Exercise prompt: Output the records as a numbered list with blank lines dropped, starting at the line that contains "At what coordinates should I click to accomplish: Click Albert" and ending after the line that contains "[x=58, y=31]". Leave out everything else.

-- Begin --

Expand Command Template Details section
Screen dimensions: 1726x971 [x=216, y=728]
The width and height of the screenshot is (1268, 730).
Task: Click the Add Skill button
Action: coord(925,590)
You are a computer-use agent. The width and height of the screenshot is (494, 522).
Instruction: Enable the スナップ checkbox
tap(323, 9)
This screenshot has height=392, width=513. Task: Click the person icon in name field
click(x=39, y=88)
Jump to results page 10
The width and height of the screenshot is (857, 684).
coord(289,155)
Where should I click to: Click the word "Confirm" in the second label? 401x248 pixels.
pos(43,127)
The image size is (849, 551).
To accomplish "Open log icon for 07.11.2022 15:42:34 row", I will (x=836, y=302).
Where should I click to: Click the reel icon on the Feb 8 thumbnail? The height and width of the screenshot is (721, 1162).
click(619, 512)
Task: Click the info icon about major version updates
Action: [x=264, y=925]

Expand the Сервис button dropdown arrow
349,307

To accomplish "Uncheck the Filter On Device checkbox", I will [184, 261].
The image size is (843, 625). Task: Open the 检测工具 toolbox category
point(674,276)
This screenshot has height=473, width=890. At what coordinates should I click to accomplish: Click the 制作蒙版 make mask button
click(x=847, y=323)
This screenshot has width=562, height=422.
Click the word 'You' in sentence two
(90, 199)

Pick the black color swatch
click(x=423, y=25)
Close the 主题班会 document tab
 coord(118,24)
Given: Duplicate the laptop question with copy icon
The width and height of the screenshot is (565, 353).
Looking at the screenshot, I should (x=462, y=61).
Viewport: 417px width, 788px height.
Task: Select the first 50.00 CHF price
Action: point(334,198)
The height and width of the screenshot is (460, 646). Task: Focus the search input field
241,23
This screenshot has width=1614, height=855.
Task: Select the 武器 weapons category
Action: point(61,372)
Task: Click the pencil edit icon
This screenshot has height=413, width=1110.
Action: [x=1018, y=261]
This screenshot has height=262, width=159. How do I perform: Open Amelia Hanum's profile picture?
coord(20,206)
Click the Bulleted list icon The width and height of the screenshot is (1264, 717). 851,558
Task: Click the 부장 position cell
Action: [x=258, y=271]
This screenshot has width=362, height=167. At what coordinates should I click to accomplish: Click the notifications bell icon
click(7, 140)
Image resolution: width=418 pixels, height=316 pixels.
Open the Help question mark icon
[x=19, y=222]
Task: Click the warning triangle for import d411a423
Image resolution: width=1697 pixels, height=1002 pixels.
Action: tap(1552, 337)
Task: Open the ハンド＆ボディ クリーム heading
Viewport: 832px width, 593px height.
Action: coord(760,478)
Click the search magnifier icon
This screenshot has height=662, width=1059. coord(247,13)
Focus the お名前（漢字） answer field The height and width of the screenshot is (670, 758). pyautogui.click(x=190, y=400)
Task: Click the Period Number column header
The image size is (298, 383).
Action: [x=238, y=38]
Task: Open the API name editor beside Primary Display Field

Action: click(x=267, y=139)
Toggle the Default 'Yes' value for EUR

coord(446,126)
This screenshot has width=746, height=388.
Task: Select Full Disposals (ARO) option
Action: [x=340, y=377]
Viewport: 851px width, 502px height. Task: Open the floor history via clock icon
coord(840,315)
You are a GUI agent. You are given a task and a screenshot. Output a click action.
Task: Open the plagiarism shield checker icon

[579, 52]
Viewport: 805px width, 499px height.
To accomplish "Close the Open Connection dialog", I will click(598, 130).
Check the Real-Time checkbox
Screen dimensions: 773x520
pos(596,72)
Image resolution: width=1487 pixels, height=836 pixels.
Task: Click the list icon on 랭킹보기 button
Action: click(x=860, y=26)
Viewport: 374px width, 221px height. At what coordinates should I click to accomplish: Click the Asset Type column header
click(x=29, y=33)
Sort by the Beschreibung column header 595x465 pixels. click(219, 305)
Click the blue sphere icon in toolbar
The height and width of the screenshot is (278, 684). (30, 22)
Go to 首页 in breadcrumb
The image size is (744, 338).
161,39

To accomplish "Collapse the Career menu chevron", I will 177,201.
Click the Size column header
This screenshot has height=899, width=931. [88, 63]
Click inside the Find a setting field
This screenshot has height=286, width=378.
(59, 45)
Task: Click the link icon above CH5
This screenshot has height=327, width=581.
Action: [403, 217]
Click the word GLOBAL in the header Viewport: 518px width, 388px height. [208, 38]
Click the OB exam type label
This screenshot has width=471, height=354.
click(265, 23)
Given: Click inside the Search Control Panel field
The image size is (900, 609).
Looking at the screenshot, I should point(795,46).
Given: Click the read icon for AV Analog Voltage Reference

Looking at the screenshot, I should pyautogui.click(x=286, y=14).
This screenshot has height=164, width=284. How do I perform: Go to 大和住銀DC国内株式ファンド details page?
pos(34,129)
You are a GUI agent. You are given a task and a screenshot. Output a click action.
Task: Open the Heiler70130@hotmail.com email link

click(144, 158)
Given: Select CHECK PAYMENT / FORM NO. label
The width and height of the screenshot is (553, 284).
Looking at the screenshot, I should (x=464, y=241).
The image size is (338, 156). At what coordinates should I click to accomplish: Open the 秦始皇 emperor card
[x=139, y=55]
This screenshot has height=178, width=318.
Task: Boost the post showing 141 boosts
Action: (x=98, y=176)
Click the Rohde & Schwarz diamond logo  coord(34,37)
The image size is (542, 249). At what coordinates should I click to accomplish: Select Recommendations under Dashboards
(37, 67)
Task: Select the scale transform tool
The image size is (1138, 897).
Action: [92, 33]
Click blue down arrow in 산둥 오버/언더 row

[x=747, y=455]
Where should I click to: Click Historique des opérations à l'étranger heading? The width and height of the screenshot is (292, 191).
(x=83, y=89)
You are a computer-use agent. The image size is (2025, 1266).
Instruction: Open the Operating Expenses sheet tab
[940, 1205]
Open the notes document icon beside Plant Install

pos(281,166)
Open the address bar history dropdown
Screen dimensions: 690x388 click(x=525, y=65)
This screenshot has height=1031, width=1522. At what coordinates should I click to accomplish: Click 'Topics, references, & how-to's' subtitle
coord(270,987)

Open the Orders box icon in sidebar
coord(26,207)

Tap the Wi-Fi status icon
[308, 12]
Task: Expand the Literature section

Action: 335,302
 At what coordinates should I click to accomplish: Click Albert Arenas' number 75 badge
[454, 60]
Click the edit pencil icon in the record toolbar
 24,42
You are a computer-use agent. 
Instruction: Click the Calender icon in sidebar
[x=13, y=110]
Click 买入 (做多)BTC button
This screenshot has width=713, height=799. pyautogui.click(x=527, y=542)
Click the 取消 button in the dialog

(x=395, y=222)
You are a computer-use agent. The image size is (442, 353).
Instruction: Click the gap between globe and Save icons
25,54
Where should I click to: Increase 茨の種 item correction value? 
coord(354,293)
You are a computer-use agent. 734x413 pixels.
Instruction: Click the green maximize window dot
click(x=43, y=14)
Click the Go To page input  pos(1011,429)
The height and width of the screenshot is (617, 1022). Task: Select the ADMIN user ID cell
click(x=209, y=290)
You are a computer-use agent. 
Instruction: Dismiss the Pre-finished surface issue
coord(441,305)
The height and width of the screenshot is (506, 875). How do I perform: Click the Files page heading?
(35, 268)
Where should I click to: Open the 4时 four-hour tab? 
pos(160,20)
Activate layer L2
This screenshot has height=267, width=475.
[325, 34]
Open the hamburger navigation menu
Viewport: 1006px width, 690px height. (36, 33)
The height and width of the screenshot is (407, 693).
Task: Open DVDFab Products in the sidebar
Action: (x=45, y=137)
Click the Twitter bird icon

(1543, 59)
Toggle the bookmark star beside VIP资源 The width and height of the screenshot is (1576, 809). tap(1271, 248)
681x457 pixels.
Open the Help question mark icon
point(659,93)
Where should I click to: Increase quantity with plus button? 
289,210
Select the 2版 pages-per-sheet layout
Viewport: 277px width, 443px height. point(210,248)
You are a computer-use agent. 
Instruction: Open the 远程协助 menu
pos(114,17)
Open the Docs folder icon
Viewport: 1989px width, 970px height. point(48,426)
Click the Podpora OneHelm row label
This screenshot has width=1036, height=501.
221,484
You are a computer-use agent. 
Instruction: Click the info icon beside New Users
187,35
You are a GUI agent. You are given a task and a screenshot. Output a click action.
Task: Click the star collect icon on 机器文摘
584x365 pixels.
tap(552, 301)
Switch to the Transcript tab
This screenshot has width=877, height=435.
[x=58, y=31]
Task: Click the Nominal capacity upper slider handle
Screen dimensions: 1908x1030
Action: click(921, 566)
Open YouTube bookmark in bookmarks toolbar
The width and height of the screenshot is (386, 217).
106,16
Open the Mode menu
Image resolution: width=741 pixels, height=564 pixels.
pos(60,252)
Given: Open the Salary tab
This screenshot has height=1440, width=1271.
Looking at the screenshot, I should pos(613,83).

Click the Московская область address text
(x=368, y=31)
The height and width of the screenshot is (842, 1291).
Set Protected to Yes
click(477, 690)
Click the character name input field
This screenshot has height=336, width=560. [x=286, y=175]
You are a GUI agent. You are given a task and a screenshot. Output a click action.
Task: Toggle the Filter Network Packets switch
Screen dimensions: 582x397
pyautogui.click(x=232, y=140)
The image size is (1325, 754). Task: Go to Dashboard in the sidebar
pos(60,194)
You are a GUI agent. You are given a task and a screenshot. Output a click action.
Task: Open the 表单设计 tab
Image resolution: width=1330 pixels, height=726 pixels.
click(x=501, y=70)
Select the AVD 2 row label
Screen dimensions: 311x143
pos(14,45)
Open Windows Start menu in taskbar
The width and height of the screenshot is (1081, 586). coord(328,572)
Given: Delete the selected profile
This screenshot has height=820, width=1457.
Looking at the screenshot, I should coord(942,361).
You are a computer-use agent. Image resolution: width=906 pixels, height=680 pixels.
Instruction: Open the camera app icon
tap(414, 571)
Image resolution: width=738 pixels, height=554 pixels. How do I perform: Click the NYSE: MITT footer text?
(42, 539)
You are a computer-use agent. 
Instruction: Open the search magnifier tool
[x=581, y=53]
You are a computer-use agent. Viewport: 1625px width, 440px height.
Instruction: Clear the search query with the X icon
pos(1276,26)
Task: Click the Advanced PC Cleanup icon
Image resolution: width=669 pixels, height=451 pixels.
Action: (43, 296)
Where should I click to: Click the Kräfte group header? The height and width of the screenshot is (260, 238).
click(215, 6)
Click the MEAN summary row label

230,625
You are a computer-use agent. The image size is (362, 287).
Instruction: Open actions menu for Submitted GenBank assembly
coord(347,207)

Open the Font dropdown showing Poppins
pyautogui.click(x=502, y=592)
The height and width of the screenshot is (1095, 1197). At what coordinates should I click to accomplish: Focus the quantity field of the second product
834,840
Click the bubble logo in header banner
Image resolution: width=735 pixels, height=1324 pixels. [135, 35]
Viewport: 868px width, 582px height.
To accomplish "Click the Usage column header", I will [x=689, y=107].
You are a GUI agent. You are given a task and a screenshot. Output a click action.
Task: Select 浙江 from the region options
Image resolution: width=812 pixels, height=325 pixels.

-- End --

Exercise answer:
1.  At what coordinates should I click to accomplish: Click Albert Arenas' number 75 badge
2. [454, 60]
3. Click the edit pencil icon in the record toolbar
4.  24,42
5. You are a computer-use agent. 
6. Instruction: Click the Calender icon in sidebar
7. [x=13, y=110]
8. Click 买入 (做多)BTC button
9. This screenshot has width=713, height=799. pyautogui.click(x=527, y=542)
10. Click the 取消 button in the dialog
11. (x=395, y=222)
12. You are a computer-use agent. The image size is (442, 353).
13. Instruction: Click the gap between globe and Save icons
14. 25,54
15. Where should I click to: Increase 茨の種 item correction value? 
16. coord(354,293)
17. You are a computer-use agent. 734x413 pixels.
18. Instruction: Click the green maximize window dot
19. click(x=43, y=14)
20. Click the Go To page input  pos(1011,429)
21. The height and width of the screenshot is (617, 1022). Task: Select the ADMIN user ID cell
22. click(x=209, y=290)
23. You are a computer-use agent. 
24. Instruction: Dismiss the Pre-finished surface issue
25. coord(441,305)
26. The height and width of the screenshot is (506, 875). How do I perform: Click the Files page heading?
27. (35, 268)
28. Where should I click to: Open the 4时 four-hour tab? 
29. pos(160,20)
30. Activate layer L2
31. This screenshot has height=267, width=475.
32. [325, 34]
33. Open the hamburger navigation menu
34. Viewport: 1006px width, 690px height. (36, 33)
35. The height and width of the screenshot is (407, 693).
36. Task: Open DVDFab Products in the sidebar
37. Action: (x=45, y=137)
38. Click the Twitter bird icon
39. (1543, 59)
40. Toggle the bookmark star beside VIP资源 The width and height of the screenshot is (1576, 809). tap(1271, 248)
41. 681x457 pixels.
42. Open the Help question mark icon
43. point(659,93)
44. Where should I click to: Increase quantity with plus button? 
45. 289,210
46. Select the 2版 pages-per-sheet layout
47. Viewport: 277px width, 443px height. point(210,248)
48. You are a computer-use agent. 
49. Instruction: Open the 远程协助 menu
50. pos(114,17)
51. Open the Docs folder icon
52. Viewport: 1989px width, 970px height. point(48,426)
53. Click the Podpora OneHelm row label
54. This screenshot has width=1036, height=501.
55. 221,484
56. You are a computer-use agent. 
57. Instruction: Click the info icon beside New Users
58. 187,35
59. You are a GUI agent. You are given a task and a screenshot. Output a click action.
60. Task: Click the star collect icon on 机器文摘
61. 584x365 pixels.
62. tap(552, 301)
63. Switch to the Transcript tab
64. This screenshot has width=877, height=435.
65. [x=58, y=31]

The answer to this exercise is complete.